What to produce:
Across all the records, filter for lines with the word "Icon" and copy them.

+++ The input +++

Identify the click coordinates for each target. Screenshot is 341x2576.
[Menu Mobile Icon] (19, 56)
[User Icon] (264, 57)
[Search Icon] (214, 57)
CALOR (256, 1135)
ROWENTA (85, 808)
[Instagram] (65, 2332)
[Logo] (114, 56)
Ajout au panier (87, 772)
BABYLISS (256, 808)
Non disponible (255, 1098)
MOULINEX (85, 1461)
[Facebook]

+++

Result for this task:
[Menu Mobile Icon] (19, 56)
[User Icon] (264, 57)
[Search Icon] (214, 57)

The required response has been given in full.